夏の甲子園大会は8月20日に準決勝が行われ、第1試合は注目の金足農が強打の日大三と対戦。金足農の吉田輝星が完投し、2-1で勝利。秋田県勢として103年ぶりの決勝進出を決めた。試合後、打席で吉田と対戦した日大三の選手たちは「ストレートの質が違う」と脱帽の様子。日大三の選手に「決勝は絶対抑えてくれ」と声をかけられると、吉田は力強く「任せろ」と言い切った。
【フォトギャラリー】見逃せない! 今夏、熱戦を繰り広げた高校球児たち
* * *
金足農は1回、1番菅原天空が中前打で出塁すると、得意の犠打で進め2死二塁。4番打川和輝の打球は左翼線に落ちて1点を先行した。
金足農は5回、2死二塁から5番大友朝陽の中前適時打でリードは2点。これで金足農の吉田輝星の投球に余裕が出てきた。
5試合目の登板となり、疲れは見えていたが、準々決勝までとは異なり、変化球でストライクを先行する投球が、「150キロ対策」をしてきた日大三打線を翻弄。先頭打者の出塁が多かった金足農が終始ペースをつかんでいた。
日大三は8回、1番金子凌、2番木代成の連打などで2死一、三塁とし、4番大塚晃平の左前適時打で1点を返した。
ここで1点に抑えたことで、金足農の関係者は34年前の「悪夢」を振り切ったに違いない。1984年の夏、準決勝で対戦したPL学園を8回まで2-1でリード。8回も2死まで取り、清原和博を歩かせ、桑田真澄に左翼席へ逆転本塁打を打たれてしまい、そのまま2-3で敗れてしまった。
金足農は、1点リードで迎えた9回も吉田がマウンドへ向かう。スタンドから大きな拍手が沸き、吉田の投じる1球ごとにどよめきが起こる。1死から連打を許し、一、二塁のピンチ。だが、左飛、中飛に抑え、秋田県勢として103年ぶりの決勝進出。「先輩たちの記録を追い抜く」と公言した吉田は、見事に有言実行を果たした。

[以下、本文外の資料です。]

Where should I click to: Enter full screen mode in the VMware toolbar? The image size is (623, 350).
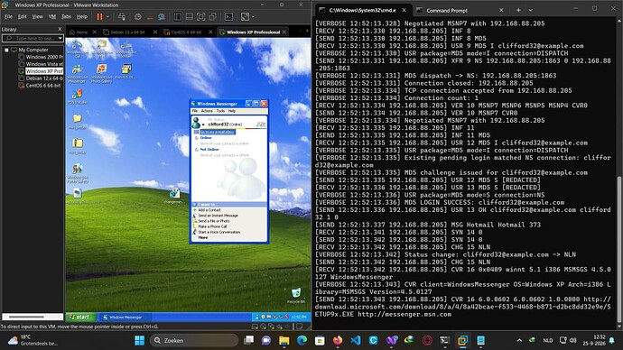coord(201,16)
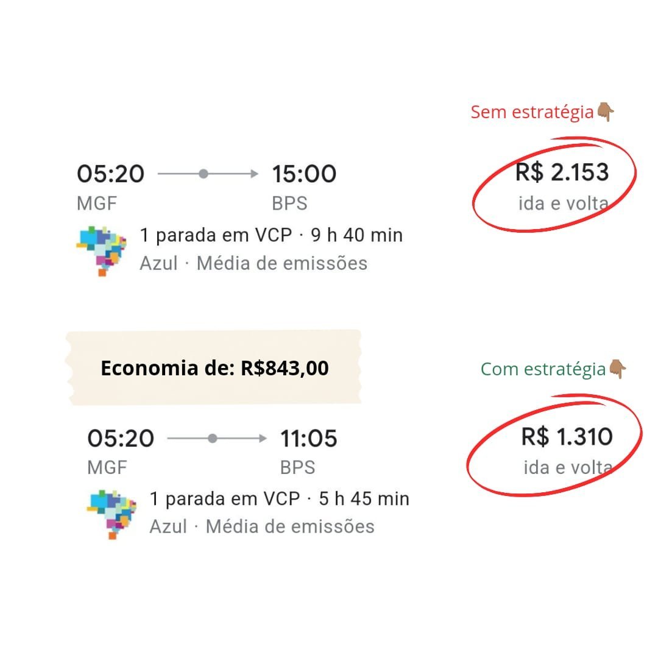
Task: Click the Azul logo on second flight
Action: pyautogui.click(x=111, y=514)
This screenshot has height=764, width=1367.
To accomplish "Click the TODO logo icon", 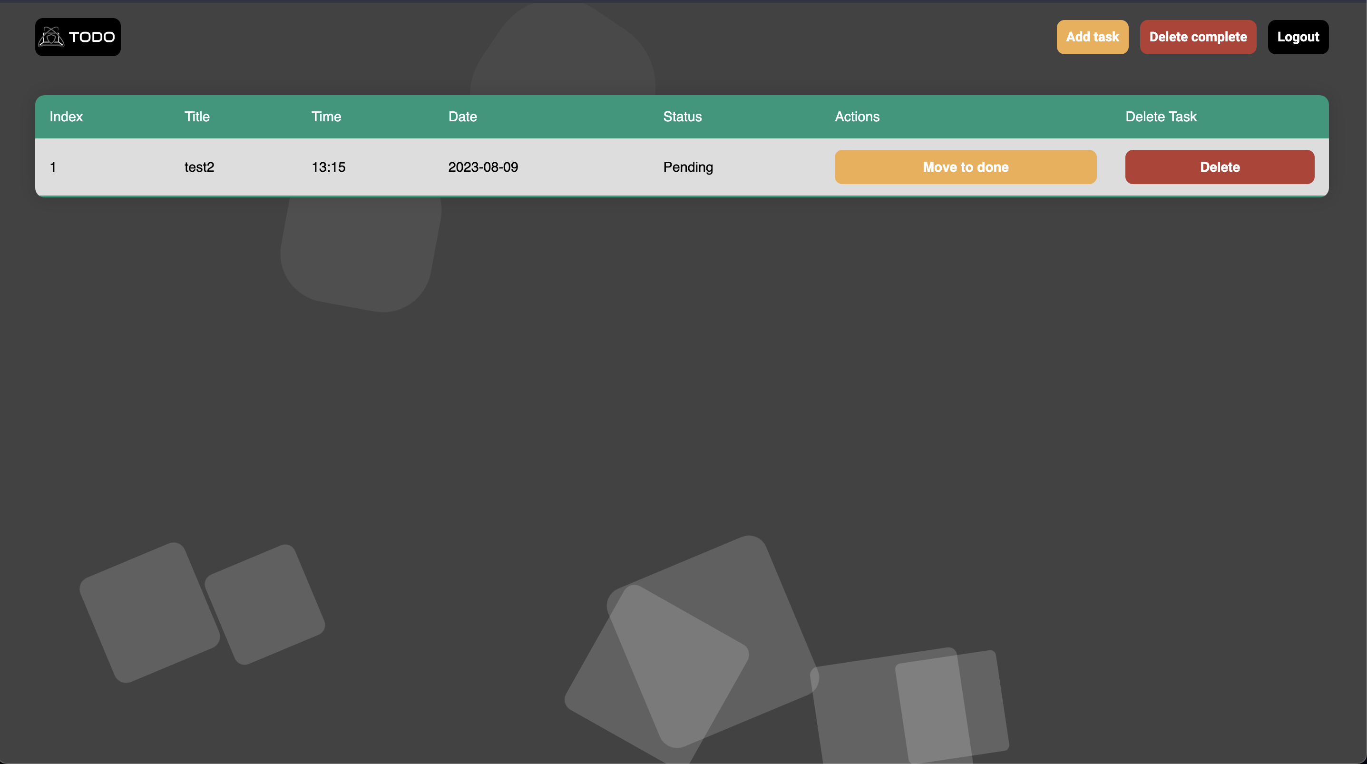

対戦した日大三の主将日置航は「変化球中心だったので、ベンチでは序盤から行けるぞと話していた。だが、終盤まで体力、球速が落ちずに、ボールも気持ちもすばらしかった」と脱帽の様子だった。8回1死一、二塁で打席が回ったが、左翼飛に。「打ったのはスプリットだと思う。あそこで自分が打てなかったのが勝負の分かれ目だった。ただ悔しかった」と振り返った。